• The task
Set down exactly the lines below, starting at the one that contains "Given: Open the Windows Update refresh icon" and ending at the one that contains "Given: Share rairai's tweet", with both of those lines included and nothing else.
● ● ● ● ●
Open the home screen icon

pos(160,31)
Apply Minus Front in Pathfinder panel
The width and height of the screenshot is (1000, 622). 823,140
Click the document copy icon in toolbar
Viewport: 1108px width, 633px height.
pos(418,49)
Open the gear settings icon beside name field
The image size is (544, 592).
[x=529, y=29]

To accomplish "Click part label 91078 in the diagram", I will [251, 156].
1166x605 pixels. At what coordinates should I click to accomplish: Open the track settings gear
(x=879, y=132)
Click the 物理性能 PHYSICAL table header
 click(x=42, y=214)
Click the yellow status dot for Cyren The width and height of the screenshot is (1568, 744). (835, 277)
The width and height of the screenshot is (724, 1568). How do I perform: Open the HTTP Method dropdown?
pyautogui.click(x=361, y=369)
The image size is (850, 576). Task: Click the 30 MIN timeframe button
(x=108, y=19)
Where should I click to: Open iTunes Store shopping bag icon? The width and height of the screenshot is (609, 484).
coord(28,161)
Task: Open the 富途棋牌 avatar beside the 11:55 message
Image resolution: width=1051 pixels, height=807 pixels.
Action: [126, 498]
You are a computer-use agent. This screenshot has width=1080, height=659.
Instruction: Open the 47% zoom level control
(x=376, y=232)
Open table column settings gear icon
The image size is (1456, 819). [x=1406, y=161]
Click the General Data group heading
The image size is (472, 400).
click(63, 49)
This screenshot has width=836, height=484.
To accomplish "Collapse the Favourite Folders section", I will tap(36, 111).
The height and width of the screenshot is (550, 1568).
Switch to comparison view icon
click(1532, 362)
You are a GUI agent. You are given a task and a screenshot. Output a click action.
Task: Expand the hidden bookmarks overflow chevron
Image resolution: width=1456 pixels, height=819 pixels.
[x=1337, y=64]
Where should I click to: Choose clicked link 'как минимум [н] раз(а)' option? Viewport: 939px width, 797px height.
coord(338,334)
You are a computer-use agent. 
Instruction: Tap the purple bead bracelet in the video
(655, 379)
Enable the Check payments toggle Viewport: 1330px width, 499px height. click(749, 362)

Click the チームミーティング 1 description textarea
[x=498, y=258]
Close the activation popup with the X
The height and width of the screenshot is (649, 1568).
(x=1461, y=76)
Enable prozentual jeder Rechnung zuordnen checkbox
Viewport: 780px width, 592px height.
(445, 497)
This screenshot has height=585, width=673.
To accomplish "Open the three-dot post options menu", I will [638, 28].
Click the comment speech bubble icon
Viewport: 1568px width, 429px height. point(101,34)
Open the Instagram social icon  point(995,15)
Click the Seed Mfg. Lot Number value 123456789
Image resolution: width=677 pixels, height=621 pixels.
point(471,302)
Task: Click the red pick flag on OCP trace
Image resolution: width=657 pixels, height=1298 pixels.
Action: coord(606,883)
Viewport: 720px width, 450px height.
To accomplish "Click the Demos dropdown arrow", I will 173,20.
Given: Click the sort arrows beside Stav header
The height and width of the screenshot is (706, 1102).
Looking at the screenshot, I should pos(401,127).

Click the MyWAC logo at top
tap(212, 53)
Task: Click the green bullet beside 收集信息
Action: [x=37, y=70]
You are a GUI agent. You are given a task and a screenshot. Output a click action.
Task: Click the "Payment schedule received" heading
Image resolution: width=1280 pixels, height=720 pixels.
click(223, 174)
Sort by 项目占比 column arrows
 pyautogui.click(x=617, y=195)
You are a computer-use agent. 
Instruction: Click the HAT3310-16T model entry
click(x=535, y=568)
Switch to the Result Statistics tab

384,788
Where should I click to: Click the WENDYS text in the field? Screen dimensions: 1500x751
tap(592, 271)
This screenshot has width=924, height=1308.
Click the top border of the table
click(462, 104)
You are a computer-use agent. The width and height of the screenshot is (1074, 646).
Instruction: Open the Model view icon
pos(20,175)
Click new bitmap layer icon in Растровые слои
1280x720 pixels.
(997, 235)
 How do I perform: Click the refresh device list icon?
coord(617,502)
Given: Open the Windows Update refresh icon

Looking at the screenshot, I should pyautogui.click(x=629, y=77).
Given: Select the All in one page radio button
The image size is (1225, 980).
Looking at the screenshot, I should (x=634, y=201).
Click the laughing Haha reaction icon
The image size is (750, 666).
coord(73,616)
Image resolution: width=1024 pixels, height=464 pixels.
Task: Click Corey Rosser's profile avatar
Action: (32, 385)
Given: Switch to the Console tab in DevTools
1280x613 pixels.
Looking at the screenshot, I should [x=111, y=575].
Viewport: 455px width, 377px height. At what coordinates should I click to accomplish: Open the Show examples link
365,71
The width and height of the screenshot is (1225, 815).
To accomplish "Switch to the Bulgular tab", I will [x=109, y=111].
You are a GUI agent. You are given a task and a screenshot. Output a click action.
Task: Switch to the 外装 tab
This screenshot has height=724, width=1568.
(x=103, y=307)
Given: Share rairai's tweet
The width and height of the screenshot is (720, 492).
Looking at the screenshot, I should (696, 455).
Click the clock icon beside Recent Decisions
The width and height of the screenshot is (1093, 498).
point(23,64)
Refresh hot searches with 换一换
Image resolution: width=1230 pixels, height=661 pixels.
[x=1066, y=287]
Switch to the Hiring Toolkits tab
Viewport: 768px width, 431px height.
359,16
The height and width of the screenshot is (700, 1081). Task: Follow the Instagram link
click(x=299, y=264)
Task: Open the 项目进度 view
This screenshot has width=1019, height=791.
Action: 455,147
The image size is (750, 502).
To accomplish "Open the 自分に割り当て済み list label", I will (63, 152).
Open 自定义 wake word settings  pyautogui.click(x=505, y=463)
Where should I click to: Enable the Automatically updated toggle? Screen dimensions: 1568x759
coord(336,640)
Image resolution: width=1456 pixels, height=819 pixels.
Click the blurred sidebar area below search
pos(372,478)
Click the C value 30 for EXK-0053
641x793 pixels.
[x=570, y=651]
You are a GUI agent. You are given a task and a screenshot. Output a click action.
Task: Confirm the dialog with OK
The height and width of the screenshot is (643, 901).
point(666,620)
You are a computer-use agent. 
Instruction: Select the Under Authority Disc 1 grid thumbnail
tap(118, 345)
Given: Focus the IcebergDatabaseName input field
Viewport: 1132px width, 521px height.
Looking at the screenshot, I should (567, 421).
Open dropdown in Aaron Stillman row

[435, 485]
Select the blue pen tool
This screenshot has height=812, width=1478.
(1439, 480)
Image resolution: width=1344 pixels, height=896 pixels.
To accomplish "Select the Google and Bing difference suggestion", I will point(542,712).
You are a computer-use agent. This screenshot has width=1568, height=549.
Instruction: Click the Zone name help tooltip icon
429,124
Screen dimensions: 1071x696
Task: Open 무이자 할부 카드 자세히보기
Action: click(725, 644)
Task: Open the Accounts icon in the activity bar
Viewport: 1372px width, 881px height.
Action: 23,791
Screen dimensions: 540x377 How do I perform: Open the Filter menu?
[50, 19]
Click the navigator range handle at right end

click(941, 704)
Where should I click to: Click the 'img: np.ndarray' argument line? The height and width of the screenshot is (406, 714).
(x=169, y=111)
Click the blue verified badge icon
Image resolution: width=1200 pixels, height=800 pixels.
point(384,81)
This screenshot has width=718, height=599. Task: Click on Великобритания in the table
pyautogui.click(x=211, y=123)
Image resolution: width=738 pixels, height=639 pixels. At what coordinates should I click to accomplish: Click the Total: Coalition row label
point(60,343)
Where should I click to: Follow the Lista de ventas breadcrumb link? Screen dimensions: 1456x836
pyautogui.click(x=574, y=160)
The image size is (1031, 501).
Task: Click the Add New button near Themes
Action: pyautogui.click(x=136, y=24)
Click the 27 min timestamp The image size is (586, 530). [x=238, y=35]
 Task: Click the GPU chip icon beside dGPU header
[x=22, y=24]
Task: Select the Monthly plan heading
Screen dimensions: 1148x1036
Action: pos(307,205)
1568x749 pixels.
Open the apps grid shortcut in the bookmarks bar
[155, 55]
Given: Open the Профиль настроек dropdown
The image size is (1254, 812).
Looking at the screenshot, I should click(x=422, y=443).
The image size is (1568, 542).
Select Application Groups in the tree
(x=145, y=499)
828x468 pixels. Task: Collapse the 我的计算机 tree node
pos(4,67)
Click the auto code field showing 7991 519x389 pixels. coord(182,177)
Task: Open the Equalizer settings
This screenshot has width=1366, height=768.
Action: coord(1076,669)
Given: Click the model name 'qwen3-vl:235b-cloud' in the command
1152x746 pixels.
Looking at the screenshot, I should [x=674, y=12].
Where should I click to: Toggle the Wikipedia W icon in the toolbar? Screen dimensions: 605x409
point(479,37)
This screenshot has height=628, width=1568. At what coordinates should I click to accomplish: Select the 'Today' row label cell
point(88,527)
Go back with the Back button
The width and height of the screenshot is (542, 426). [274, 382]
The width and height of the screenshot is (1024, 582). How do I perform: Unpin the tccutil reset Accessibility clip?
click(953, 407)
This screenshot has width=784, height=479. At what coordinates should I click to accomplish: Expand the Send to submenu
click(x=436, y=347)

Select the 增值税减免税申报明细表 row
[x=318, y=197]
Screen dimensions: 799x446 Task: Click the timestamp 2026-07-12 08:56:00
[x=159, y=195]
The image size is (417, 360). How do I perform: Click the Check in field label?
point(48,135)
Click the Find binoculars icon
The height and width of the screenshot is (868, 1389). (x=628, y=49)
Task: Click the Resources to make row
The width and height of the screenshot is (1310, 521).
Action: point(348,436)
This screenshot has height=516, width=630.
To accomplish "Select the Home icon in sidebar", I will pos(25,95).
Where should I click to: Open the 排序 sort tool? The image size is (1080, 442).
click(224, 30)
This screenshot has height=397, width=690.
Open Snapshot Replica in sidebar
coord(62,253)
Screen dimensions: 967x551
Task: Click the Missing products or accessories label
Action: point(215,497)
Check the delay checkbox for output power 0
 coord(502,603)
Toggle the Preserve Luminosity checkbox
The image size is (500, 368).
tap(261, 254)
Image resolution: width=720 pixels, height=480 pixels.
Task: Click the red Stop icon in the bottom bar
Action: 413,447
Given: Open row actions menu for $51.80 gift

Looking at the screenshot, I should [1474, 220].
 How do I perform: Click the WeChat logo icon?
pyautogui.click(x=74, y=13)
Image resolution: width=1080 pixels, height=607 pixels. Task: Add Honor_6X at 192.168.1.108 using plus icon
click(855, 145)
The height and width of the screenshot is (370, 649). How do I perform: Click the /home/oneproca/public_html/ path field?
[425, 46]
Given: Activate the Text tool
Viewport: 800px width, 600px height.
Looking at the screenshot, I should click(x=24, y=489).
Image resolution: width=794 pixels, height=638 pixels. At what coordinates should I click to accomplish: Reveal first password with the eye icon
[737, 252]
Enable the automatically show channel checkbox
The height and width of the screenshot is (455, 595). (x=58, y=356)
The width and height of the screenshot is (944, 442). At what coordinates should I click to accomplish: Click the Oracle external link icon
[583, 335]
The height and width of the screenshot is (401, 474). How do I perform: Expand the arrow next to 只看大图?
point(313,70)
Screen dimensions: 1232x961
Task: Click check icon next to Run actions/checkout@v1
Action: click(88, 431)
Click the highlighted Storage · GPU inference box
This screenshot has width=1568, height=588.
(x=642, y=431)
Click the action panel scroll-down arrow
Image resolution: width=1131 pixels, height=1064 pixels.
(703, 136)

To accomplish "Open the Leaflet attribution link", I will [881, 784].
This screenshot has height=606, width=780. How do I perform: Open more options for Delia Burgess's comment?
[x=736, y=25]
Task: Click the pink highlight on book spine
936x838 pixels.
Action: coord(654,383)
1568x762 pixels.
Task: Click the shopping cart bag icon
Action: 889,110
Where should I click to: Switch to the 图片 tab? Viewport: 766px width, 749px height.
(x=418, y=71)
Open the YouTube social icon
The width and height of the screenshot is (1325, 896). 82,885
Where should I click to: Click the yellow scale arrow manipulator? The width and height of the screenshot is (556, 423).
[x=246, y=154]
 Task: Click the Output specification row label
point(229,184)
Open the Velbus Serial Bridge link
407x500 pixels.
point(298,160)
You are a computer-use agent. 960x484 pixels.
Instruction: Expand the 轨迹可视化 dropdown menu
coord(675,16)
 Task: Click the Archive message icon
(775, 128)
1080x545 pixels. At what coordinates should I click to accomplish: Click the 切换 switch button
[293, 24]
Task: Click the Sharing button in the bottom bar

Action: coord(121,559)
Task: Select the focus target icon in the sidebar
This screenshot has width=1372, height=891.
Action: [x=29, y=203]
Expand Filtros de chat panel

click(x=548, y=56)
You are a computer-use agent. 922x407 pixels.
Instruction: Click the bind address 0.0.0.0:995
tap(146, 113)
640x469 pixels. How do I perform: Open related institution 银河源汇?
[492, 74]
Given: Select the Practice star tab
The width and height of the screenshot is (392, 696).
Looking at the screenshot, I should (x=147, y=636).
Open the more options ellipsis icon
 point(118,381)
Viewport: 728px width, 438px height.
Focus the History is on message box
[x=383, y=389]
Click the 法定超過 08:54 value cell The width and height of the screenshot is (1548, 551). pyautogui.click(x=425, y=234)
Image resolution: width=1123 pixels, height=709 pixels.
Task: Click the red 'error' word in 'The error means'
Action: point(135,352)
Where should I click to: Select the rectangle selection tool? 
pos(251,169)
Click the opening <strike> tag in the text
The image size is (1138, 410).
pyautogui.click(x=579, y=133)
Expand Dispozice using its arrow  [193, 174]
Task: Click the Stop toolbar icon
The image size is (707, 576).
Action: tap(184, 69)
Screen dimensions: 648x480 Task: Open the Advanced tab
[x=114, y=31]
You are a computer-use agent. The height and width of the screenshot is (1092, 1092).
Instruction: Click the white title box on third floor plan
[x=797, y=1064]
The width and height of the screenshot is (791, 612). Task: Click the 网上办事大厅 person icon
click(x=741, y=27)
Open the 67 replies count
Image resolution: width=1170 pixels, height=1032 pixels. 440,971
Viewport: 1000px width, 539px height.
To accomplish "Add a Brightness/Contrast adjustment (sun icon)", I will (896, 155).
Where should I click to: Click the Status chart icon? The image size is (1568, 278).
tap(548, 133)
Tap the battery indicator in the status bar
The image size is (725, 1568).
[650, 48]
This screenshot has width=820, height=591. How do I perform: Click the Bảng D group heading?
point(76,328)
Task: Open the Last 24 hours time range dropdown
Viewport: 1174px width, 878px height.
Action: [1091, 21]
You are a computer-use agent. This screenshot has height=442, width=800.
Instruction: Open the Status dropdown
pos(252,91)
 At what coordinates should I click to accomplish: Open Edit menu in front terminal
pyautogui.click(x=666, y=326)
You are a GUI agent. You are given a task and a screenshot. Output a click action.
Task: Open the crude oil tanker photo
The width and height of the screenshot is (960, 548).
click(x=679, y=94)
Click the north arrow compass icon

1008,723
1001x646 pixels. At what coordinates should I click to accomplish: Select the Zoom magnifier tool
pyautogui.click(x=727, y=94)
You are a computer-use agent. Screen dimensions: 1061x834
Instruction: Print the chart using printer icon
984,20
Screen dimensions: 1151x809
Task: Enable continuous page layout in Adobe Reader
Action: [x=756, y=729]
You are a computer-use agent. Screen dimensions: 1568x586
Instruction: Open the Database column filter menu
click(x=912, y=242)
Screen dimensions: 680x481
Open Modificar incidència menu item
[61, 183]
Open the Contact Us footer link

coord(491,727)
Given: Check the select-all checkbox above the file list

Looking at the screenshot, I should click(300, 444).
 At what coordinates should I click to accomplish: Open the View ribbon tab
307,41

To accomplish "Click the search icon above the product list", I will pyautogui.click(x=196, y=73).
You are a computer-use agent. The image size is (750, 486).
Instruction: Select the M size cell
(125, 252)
● ● ● ● ●
• Output for this exercise
Given: Open the Windows Update refresh icon

Looking at the screenshot, I should pyautogui.click(x=629, y=77).
Given: Select the All in one page radio button
The image size is (1225, 980).
Looking at the screenshot, I should (x=634, y=201).
Click the laughing Haha reaction icon
The image size is (750, 666).
coord(73,616)
Image resolution: width=1024 pixels, height=464 pixels.
Task: Click Corey Rosser's profile avatar
Action: (32, 385)
Given: Switch to the Console tab in DevTools
1280x613 pixels.
Looking at the screenshot, I should [x=111, y=575].
Viewport: 455px width, 377px height. At what coordinates should I click to accomplish: Open the Show examples link
365,71
The width and height of the screenshot is (1225, 815).
To accomplish "Switch to the Bulgular tab", I will [x=109, y=111].
You are a GUI agent. You are given a task and a screenshot. Output a click action.
Task: Switch to the 外装 tab
This screenshot has height=724, width=1568.
(x=103, y=307)
Given: Share rairai's tweet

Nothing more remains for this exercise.